2007 Annual Meeting
(90c) Optimal Periodic Scheduling Of A Pharmaceutical Plant
Enterprise-wide Optimization (EWO) has become a major goal in the chemical, petroleum and pharmaceutical industries due to the increasing pressures of remaining competitive in the global marketplace (Grossmann, AIChE Journal 2005, 51, 1846). A major focus in EWO is the optimal operation of manufacturing facilities, where scheduling plays an important part. For companies to respond to market requirements quickly, they have to rely on increasingly more flexible plants and on an optimal management of equipment resources. Allocating too many equipments to the production of a particular product may lower its makespan but might also make it impossible for the plant to accept other orders for that same time window, thus facing the risk of missing out on important business opportunities.
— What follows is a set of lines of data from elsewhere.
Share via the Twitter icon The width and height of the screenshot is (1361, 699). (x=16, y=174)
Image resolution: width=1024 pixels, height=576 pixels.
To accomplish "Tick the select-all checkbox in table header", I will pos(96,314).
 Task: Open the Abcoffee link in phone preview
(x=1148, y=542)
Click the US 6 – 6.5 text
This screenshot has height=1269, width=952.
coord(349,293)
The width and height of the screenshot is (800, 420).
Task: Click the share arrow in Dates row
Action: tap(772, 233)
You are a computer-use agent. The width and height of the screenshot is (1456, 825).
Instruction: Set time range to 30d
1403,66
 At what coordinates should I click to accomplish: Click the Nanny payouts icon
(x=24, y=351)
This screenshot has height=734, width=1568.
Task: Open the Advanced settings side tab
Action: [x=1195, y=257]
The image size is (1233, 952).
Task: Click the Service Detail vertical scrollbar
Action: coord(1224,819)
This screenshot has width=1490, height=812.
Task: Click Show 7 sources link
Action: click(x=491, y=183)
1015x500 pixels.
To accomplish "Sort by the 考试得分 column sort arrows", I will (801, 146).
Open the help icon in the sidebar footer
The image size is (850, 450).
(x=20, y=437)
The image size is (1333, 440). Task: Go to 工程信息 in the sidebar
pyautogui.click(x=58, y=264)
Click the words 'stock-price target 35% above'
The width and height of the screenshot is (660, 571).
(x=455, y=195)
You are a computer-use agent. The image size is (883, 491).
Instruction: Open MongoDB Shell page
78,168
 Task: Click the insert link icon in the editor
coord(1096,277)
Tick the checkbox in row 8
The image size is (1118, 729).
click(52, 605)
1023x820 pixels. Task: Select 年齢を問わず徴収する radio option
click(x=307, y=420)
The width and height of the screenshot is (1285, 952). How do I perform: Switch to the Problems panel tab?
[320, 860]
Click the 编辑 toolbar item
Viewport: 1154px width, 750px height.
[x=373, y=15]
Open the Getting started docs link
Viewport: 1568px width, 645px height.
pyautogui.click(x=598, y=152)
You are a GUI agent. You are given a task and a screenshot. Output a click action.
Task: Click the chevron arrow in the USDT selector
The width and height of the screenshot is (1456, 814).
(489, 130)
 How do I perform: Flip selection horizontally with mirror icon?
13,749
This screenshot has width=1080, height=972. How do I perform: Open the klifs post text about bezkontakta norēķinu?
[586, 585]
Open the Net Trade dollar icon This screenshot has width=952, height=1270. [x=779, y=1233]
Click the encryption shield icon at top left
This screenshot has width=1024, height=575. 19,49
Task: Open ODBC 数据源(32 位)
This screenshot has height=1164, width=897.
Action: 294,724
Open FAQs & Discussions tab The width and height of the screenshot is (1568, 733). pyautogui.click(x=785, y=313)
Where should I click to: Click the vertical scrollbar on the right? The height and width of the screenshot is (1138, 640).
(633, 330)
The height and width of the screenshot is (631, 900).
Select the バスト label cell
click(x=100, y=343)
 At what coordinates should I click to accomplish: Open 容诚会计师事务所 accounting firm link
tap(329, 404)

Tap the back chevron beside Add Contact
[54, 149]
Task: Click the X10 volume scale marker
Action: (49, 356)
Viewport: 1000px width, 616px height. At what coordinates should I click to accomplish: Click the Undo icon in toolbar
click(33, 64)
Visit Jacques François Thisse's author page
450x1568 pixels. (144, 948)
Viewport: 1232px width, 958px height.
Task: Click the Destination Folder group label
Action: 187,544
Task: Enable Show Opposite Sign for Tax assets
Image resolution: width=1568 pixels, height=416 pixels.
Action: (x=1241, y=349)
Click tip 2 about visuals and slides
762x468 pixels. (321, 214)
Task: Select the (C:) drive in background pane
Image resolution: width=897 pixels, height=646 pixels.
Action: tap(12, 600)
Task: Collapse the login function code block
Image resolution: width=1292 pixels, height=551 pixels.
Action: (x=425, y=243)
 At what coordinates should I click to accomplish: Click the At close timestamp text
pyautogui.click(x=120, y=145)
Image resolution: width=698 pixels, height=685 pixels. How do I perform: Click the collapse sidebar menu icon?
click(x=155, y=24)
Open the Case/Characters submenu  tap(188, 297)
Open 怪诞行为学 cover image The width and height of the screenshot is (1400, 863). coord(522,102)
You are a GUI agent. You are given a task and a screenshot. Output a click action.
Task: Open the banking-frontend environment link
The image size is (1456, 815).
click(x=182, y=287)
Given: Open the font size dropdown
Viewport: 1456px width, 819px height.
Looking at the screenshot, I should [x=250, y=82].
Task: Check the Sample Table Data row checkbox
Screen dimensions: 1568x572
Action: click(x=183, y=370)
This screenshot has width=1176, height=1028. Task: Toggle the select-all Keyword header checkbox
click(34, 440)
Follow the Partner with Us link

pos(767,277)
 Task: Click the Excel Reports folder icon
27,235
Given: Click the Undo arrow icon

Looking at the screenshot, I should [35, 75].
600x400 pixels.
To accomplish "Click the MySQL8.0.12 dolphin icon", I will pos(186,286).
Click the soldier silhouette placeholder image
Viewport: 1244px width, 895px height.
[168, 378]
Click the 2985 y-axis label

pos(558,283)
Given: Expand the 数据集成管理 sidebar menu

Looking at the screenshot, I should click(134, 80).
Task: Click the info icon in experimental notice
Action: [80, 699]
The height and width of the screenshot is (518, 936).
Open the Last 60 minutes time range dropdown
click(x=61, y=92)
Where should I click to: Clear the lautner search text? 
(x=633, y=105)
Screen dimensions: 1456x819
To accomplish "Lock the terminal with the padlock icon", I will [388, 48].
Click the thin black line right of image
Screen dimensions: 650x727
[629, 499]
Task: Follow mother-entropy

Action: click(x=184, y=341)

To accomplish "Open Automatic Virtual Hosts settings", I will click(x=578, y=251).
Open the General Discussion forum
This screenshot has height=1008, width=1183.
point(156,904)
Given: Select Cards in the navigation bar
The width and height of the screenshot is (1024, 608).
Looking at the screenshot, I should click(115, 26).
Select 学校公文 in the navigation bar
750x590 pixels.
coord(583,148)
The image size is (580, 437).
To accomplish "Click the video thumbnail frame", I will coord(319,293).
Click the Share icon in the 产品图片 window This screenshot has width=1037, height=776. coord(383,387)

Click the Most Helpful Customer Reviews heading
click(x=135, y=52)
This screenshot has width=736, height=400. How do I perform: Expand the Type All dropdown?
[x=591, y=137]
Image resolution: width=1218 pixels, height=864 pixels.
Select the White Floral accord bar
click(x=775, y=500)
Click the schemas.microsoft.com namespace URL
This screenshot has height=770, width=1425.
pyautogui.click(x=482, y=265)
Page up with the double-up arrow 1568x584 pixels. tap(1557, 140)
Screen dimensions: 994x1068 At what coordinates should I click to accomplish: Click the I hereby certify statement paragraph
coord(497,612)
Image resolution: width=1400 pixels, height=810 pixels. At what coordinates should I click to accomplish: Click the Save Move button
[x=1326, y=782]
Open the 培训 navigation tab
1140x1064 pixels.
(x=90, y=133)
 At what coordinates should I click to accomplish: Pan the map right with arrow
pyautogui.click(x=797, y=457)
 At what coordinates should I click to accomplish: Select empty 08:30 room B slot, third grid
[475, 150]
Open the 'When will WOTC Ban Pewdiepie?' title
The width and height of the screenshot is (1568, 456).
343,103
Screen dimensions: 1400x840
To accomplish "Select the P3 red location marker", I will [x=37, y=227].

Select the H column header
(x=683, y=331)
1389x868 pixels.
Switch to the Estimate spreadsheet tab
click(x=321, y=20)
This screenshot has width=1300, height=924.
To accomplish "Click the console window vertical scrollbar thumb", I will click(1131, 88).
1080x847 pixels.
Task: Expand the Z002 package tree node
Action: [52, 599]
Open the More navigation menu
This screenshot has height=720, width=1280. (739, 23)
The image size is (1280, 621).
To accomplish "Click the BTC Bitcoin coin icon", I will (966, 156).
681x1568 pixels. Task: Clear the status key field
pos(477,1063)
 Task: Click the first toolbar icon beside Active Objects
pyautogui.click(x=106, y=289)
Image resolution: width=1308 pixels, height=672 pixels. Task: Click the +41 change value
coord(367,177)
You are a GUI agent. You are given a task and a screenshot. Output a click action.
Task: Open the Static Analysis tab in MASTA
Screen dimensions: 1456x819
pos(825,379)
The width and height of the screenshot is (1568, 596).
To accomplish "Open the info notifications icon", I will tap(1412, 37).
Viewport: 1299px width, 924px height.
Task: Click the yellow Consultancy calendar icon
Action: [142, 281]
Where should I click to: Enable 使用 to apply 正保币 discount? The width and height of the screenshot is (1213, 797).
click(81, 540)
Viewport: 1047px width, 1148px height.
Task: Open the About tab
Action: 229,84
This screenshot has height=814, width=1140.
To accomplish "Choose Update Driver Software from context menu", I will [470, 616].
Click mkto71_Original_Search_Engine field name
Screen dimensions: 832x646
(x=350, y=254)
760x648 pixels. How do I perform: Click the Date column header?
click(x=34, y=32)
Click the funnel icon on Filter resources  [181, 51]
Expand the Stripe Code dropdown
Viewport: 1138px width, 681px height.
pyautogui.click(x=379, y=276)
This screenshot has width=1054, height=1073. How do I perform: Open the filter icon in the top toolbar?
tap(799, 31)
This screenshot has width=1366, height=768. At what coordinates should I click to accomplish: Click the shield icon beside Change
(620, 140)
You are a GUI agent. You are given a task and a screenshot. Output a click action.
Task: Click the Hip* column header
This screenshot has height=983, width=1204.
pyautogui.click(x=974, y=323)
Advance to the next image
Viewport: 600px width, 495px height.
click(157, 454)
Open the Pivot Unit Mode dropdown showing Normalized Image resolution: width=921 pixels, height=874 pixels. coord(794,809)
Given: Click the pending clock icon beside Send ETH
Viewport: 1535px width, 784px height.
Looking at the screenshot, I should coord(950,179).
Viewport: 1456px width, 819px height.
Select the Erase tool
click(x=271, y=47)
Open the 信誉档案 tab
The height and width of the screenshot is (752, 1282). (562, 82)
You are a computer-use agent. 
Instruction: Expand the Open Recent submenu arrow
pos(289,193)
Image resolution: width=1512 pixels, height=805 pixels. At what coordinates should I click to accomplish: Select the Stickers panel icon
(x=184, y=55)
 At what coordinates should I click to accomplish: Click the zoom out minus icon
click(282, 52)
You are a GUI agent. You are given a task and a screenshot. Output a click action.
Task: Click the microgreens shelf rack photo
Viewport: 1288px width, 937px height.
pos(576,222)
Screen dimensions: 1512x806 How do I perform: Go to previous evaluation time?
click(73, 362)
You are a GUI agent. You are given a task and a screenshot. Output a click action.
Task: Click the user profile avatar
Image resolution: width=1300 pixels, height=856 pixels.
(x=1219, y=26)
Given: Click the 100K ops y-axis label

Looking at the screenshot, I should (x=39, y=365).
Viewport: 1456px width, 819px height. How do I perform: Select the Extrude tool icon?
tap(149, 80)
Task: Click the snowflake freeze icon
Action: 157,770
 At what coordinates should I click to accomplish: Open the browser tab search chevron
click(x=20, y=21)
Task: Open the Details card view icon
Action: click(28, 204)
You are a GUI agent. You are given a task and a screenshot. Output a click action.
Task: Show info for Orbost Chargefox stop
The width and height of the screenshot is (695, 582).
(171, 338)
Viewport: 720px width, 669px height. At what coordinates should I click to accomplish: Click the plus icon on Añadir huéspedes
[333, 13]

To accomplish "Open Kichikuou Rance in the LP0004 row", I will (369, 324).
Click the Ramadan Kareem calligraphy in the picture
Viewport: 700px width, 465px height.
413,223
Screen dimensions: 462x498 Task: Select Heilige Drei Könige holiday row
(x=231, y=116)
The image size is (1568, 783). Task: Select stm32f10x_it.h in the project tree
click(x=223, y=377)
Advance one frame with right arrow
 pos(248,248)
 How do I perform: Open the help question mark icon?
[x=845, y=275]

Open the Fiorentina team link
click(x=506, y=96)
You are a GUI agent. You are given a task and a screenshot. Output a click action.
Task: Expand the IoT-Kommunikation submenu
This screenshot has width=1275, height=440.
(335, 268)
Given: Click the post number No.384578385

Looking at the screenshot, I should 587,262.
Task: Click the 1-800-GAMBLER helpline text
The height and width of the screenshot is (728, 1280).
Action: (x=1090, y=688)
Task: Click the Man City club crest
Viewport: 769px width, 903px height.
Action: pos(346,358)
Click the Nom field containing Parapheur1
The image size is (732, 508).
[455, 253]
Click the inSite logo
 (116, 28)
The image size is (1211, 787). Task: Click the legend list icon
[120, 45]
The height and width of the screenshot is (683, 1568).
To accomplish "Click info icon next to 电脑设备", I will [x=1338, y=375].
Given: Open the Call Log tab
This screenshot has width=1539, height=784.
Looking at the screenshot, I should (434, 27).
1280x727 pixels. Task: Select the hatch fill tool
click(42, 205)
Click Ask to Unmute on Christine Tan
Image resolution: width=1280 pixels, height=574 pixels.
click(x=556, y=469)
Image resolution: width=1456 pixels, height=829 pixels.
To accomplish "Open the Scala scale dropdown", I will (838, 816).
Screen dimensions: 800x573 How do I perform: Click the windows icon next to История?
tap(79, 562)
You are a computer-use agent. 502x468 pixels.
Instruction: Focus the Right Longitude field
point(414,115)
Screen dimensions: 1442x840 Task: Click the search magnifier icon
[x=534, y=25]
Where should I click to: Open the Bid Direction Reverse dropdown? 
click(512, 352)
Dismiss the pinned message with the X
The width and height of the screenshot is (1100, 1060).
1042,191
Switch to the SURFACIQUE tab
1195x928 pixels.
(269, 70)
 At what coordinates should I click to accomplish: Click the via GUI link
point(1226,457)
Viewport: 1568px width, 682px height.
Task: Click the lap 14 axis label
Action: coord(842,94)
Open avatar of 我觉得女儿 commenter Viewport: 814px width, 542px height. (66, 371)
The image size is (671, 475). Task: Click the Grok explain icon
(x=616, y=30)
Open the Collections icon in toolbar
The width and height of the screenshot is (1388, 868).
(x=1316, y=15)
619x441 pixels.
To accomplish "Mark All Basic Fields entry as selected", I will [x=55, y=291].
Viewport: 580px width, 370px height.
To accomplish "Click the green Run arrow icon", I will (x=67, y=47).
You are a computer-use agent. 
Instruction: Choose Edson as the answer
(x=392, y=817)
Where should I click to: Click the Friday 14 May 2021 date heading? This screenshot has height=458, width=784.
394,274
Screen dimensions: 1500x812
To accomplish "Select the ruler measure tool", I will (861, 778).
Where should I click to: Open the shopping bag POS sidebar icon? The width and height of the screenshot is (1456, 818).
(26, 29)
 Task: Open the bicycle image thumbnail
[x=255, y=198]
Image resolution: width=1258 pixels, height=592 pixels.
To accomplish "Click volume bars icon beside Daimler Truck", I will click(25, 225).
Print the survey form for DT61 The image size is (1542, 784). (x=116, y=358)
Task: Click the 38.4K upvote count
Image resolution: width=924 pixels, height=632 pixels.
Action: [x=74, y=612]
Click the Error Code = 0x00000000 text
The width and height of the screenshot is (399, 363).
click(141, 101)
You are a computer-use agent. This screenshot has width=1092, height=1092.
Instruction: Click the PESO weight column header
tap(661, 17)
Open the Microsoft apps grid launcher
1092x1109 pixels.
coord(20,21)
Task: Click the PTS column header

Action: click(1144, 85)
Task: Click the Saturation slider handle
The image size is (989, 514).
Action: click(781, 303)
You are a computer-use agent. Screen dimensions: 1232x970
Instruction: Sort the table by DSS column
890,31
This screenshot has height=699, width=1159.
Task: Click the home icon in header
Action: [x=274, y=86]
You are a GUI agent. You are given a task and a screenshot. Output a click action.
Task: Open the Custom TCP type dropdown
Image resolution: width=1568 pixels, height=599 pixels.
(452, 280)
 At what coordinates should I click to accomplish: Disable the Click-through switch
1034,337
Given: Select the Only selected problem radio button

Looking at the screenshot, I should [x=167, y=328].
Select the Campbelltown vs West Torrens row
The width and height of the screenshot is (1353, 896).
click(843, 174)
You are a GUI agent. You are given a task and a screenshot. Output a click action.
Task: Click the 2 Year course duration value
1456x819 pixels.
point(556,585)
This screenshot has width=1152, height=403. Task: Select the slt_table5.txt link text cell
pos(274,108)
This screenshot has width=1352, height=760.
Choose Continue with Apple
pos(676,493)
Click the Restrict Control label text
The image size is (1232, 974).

The problem considered in this paper comes from a Portuguese pharmaceutical plant. Given are a large set of equipment items that perform different functions (e.g. reactor, filter) and are further characterized by construction material (e.g. stainless steel, hastelloy) and capacity, and are employed for the production of a pre-determined amount of a single product. The synthesis of the product involves a few intermediates, each with its own sequence of processing steps, where each task has a fixed duration and requires the use of one or more vessels of a particular material. Changeovers increase the complexity of the problem since they are required every time an intermediate/product is changed and their duration is of the same order of magnitude of processing tasks. Several product batches are needed to fulfill the demands so a periodic mode of operation is considered.
The problem is tackled with a Resource-Task Network (RTN) discrete-time formulation and a decomposition method is used to overcome the prohibitively large problem size resulting from the multiple combinations of distributing the equipments over the processing tasks. The MILP-based solution procedure finds the optimal schedule in terms of one intermediate at a time and in this respect is similar to the procedure of Roslöf et al. 2001 (Comput. Chem. Eng. 25, 821). In this way, a considerable reduction in the number of tasks is achieved, since only processing tasks of the product under consideration and changeover tasks to/from that same product are considered at each step. The objective function is the total cost minimization, which includes equipment selection cost as well as the operation cost that is proportional to the cycle time. The tradeoff is between the cycle time duration and the number of equipments: the shorter the cycle time the higher the number of equipments and hence the cost. Since we are dealing with a discrete-time formulation the cycle time is fixed, so finding the optimal cycle time requires applying the solution procedure iteratively.
The results have shown that the method is very efficient, since it can find the optimal periodic schedule in a few minutes of computational time and thus meeting one of the requirements of the plant manager. Furthermore, as a part of the solution procedure, it provides close to the optimum solutions using different cycle times that may be more convenient to implement than other features, assumed at this stage, to be less relevant and therefore not included in the objective function.